St. David’s Day

The way we think about key events in the Welsh social calendar is changing. Of course, change is normal, but the change in Wales seems more rapid than elsewhere. In the last 20 years, the number of annual events specific to Wales and its culture seems to have increased exponentially, and the way we celebrate these events has been changing too. Saint Dwynwen’s day (often called the Welsh Valentine’s day) on the 25th of January, is a holiday which has been celebrated in Wales in some form for centuries, although it was something most Welsh people would have been ignorant about until recently. In the run up to Saint Dwynwen’s day, we see cards appear in supermarkets and events organised in pubs, restaurants and community centres from Aberbeeg to Abersoch. The change in fortunes experienced by this increasingly popular holiday has been mirrored elsewhere, and events from Llywelyn ein llyw olaf Day to Welsh Music Day have grown in visibility and popularity. No event however, has experienced a growth in status more than our national holiday on March the first, Saint David’s day.

 

Anyone who has grown up in Wales – myself included – will be able to give you a detailed account of what the celebrations on an average Saint David’s day would entail while at school. For me, and millions of other Cymry, it meant attaching a tinfoil-wrapped daffodil or a heavy vegetable to your waistcoat, traipsing to school in the pouring rain or, god forbid, snow and sitting on a hard wooden floor for a morning of heady methodist hymns in a traditional session of singing called a cymanfa ganu and bad poetry in a mini school Eisteddfod. It could be fun at times, but all the while it seemed more like a novelty than a holiday of national significance.

 

Since my days of floor-sitting in Swansea’s Cwm-rhyd-y-ceirw primary school, Dydd Gwyl Dewi has seemingly begun to venture out of the classroom and chapel hall, and into the streets of our communities, ergo, mainstream narrative surrounding our national identity. On 1st March 2018, for the first time in my life, I spent Saint David’s Day outside of my homeland, on a sixth-form trip in New York. It was a little uncomfortable for me, not being able to partake in the celebrations, but to my surprise, the Welsh flag was flying outside of the famous NYSE; a new tradition for New York. After noticing that, I noticed our tour guide, Shirley, was wearing a daffodil. When I asked her about it she said she was a proud Welsh-American with roots in Torfaen, highlighting to me a growth in visibility of our country and its national holiday overseas. If anything would help Americans find out about Welsh culture and traditions, seeing a troop of forty Gower college students singing calon lan as they walked down 5th Avenue on Saint David’s day would surely be it. 

 

Two years later, on 1st March 2020, I was perhaps even more surprised when I saw stalls pop up in Swansea town centre as part of a Saint David’s day fair.
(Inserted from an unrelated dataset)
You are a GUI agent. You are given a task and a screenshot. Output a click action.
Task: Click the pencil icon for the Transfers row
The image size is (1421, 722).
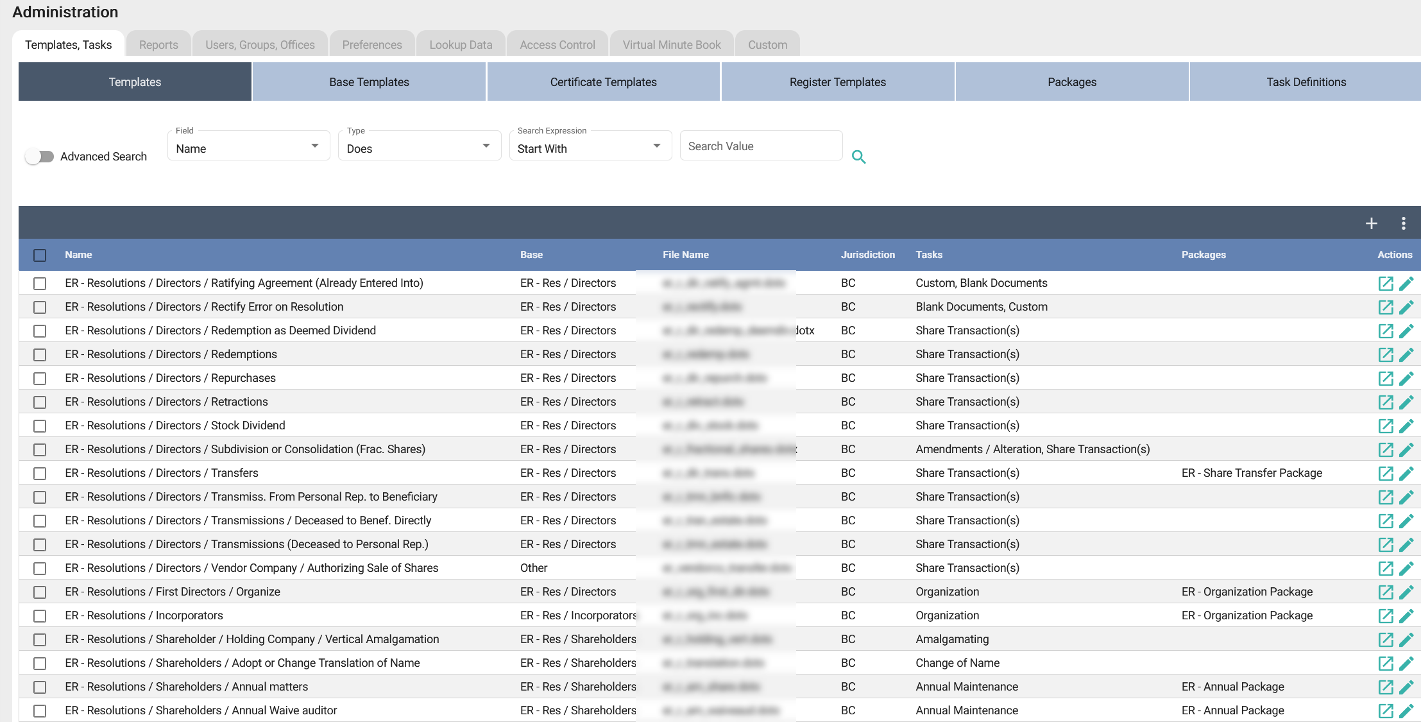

Even in Swansea – the most anglicised of Welsh towns – there is a growing respect for our native traditions and culture, so much so that me and my friends could sit in a tent on Union Street (ironic?) and watch a demonstration on how to make the perfect bara brith hosted by West-Walian GBBO contestant, Michelle Evans-Fecci. Free samples of bara brith – as nice as they are – are just the tip of the iceberg of the revival of Welshness. Across the country, you can see many different ways of celebrating Saint David’s day, from parades in Aberystwyth and Cardiff, to folk dancing sessions, to radio-transmitted Welsh lessons, poetry sessions, and performances of our national instrument, the Telyn.

 

If you, like me, are a young Welsh person with a burgeoning sense of patriotism, you might be at a loss for things to do this Saint David’s day but I can assure you of an abundance of covid-safe activities. With a frying pan, a gentle hand and some patience, you can try your hand at making Picau ar y maen or you could even learn some traditional Welsh songs and host your own cymanfa ganu. If that doesn’t take your fancy, you could join the millions learning Welsh on duolingo, or even book a Welsh course with the government website, learnwelsh.cymru.